One limitation of this study is its retrospective, observational nature, which resulted in a lack of routine scheduled serial follow-up clinical visits for PIRA assessment, which may have masked PIRA episodes. Despite this limitation, we were able to replicate a previously described association between PIRA and PRL number. Future prospective studies are needed to confirm our initial results. Another limitation of the study is the use of a single baseline MRI scan, which limited assessment of how over time PRL changes (i.e. PRL appearance and disappearance) were associated with disability progression. Collection and analysis of follow-up scans is ongoing and will be the focus of future work. Finally, the mediation analysis relied on only two EDSS estimations and therefore was less precise (i.e. retained more noise) than the other analyses.
Conclusion
Presence of one or more PRLs at baseline is associated with greater relapse rates and greater rate of EDSS change over a mean follow-up time of 10.2 years, and number of PRLs is associated with greater odds of PIRA. These results provide evidence that PRLs are a marker of a more aggressive active disease course.
Footnotes
Acknowledgements
The authors thank Zach W and Daisy R for their feedback on the manuscript.
Data Availability Statement
The data that support the findings of this study are available on reasonable request from the corresponding author.

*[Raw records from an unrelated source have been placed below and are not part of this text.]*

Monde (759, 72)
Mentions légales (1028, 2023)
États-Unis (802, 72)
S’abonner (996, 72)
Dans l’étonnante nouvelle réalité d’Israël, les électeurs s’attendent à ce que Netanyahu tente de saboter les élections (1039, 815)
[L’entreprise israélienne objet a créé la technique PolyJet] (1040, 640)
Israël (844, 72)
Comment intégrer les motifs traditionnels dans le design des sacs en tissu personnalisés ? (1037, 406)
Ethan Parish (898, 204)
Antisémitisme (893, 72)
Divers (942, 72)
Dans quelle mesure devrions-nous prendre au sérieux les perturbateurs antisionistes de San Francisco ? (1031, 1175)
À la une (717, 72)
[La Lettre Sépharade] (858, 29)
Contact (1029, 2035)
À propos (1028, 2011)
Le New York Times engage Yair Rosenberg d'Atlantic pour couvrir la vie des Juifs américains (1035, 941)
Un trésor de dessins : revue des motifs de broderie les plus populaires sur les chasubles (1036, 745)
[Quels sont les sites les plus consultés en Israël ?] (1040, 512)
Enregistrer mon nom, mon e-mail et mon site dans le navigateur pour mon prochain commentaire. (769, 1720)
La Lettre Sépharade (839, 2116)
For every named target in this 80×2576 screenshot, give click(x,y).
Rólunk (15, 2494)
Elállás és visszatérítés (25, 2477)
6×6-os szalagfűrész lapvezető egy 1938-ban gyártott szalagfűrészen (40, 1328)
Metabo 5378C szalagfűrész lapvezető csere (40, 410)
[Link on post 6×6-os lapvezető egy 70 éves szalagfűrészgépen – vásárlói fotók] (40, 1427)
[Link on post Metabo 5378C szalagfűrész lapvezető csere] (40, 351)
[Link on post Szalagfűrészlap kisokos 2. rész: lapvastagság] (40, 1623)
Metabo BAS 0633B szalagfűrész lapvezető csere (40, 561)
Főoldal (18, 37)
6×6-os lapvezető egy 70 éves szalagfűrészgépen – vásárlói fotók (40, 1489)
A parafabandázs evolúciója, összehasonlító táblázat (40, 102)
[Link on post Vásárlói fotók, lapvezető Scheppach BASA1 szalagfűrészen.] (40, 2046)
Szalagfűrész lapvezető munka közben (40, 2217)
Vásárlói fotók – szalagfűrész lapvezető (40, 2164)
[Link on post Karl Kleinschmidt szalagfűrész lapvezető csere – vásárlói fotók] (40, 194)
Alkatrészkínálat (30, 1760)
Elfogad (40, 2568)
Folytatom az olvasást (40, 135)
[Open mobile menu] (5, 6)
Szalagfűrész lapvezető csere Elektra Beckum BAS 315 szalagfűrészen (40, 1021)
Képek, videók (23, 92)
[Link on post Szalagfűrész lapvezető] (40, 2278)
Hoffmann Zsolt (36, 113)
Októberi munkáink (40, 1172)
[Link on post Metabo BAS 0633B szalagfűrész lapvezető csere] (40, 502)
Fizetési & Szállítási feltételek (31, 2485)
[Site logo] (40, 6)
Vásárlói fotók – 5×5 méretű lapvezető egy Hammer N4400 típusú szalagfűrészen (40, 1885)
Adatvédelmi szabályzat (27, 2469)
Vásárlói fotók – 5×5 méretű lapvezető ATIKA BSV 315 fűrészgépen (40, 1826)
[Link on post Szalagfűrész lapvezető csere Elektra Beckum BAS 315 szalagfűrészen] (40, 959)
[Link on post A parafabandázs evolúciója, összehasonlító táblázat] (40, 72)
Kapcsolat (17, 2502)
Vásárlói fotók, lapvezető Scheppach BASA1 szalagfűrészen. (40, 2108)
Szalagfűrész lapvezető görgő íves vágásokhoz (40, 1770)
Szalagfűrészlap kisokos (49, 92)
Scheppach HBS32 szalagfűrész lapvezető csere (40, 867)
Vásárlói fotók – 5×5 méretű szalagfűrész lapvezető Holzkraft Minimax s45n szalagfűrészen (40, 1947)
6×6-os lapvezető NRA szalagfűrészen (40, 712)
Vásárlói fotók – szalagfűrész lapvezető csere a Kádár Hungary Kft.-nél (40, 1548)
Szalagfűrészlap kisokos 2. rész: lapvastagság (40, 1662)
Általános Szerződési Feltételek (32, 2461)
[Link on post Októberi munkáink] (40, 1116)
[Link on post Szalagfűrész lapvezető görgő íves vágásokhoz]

Declaration of Conflicting Interests
The author(s) declared the following potential conflicts of interest with respect to the research, authorship, and/or publication of this article: J.A.R., M.M., T.W., F.Sa., A.B., D.J., N.B., and F.Sc. have no conflicts of interest to disclose. M.G.D. has received personal compensation from Bristol Myers Squibb, Novartis, EMD Serono, and Keystone Heart, and financial support for research activities from Bristol Myers Squibb, Novartis, Mapi Pharma, Keystone Heart, Protembis, and V-WAVE Medical. B.W.G. has participated in speakers’ bureaus for, served as a consultant for, and has received research support from Biogen, EMD Serono, Novartis, Genentech, Celgene/Bristol Myers Squibb, Sanofi & Genzyme, Janssen, Horizon, Bayer, and Labcorp. Dr. B.W.G. also serves on the editorial board for BMJ Neurology, Children, CNS Drugs, MS International, and Frontiers Epidemiology. R.Z. has received personal compensation from Bristol Myers Squibb, EMD Serono, Sanofi, and Novartis for speaking and consultant fees; he received financial support for research activities from Sanofi, Novartis, Bristol Myers Squibb, Mapi Pharma, Keystone Heart, Protembis, and V-WAVE Medical.
Funding
The author(s) disclosed receipt of the following financial support for the research, authorship, and/or publication of this article: Research reported in this publication was supported by grants from the National Institutes of Health (grant no. R01NS114227 from the National Institute of Neurological Disorders and Stroke, and grant no. UL1TR001412 from the National Center for Advancing Translational Sciences). The content is solely the responsibility of the authors and does not necessarily represent the official views of the National Institutes of Health.